→ Provided entries
● ● ●

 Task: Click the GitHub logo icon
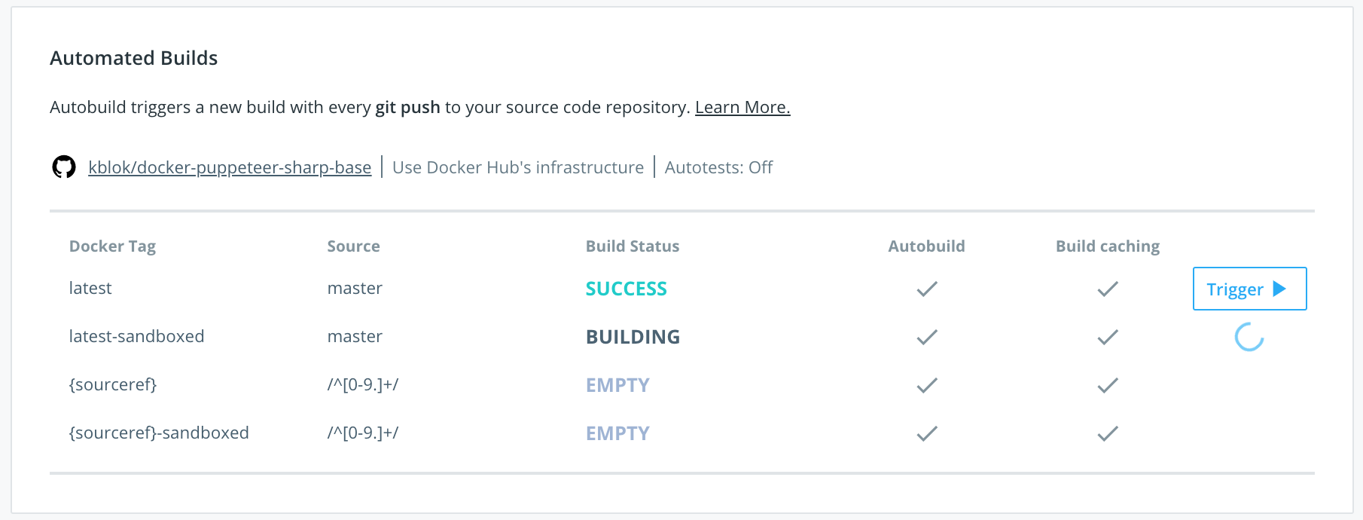pos(64,167)
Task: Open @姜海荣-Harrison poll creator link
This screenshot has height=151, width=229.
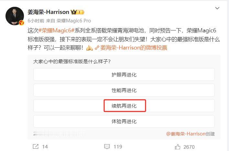Action: 186,134
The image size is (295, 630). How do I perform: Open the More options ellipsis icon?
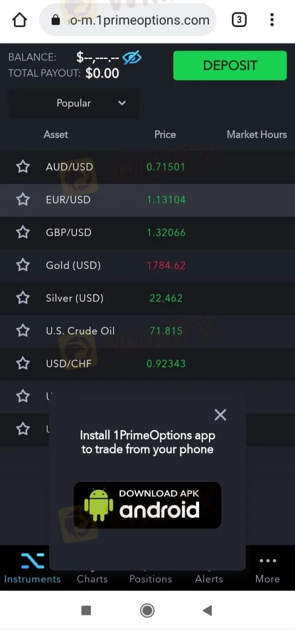267,561
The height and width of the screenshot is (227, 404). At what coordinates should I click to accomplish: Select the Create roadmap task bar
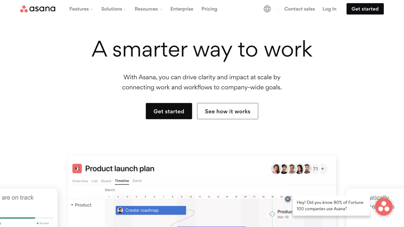point(150,210)
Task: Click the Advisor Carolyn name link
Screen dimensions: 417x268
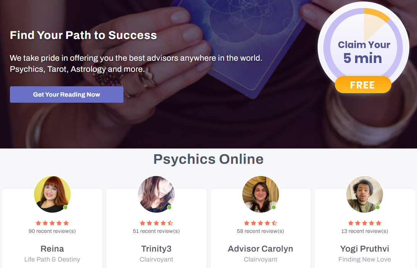Action: 261,249
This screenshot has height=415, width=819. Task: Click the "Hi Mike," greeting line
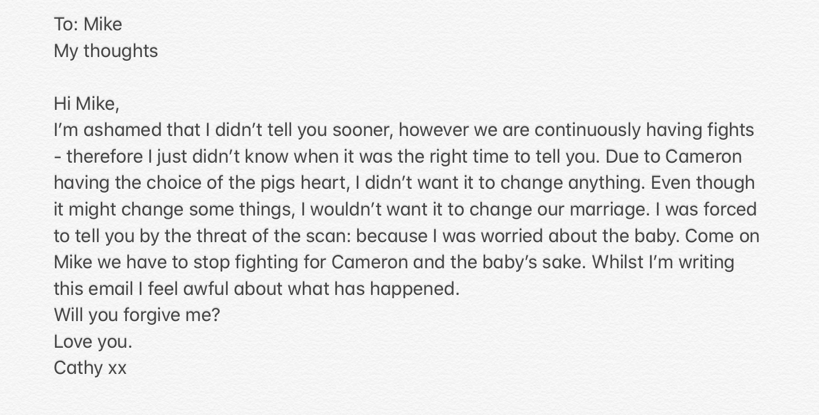pos(86,104)
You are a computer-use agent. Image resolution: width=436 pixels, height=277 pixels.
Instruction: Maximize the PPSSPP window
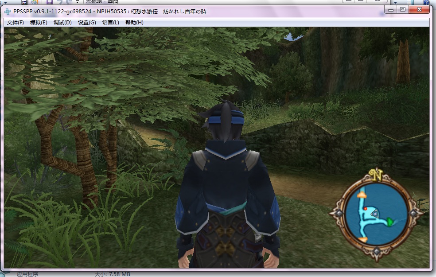pyautogui.click(x=403, y=9)
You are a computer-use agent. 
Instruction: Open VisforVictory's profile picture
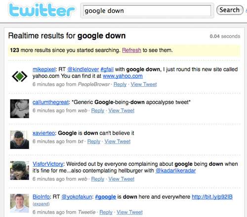[20, 171]
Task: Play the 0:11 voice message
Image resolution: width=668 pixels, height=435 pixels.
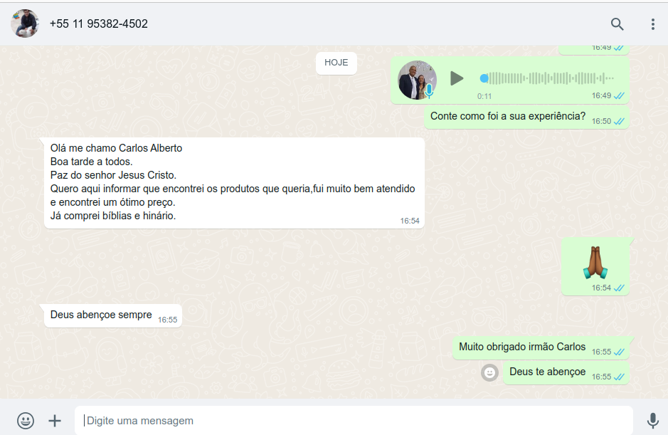Action: tap(457, 78)
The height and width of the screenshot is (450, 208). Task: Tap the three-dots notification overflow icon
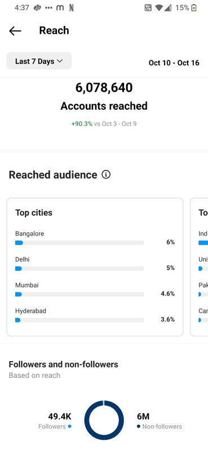click(48, 8)
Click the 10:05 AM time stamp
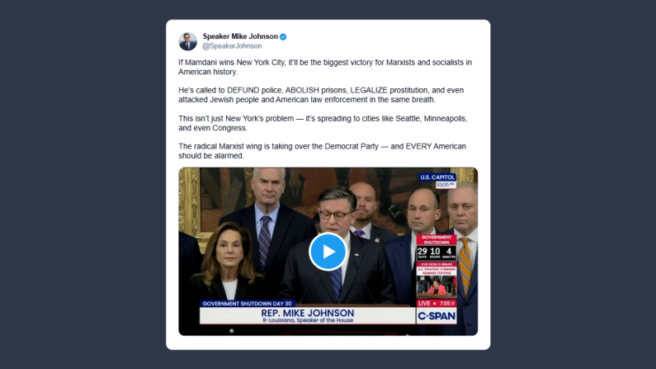 click(446, 185)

● ● ●

→ What you will do
Your answer must contain the full data, repeated exactly, without pictures.

→ Written response
 Task: Click the GitHub logo icon
pos(64,167)
Task: Open @姜海荣-Harrison poll creator link
This screenshot has height=151, width=229.
Action: 186,134
The image size is (295, 630). How do I perform: Open the More options ellipsis icon?
267,561
The height and width of the screenshot is (227, 404). At what coordinates should I click to accomplish: Select the Create roadmap task bar
point(150,210)
Task: Click the Advisor Carolyn name link
Screen dimensions: 417x268
Action: 261,249
This screenshot has height=415, width=819. Task: Click the "Hi Mike," greeting line
pos(86,104)
You are a computer-use agent. Image resolution: width=436 pixels, height=277 pixels.
Instruction: Maximize the PPSSPP window
pyautogui.click(x=403, y=9)
You are a computer-use agent. 
Instruction: Open VisforVictory's profile picture
[20, 171]
Task: Play the 0:11 voice message
Image resolution: width=668 pixels, height=435 pixels.
Action: tap(457, 78)
The height and width of the screenshot is (450, 208). Task: Tap the three-dots notification overflow icon
click(48, 8)
Click the 10:05 AM time stamp
 click(446, 185)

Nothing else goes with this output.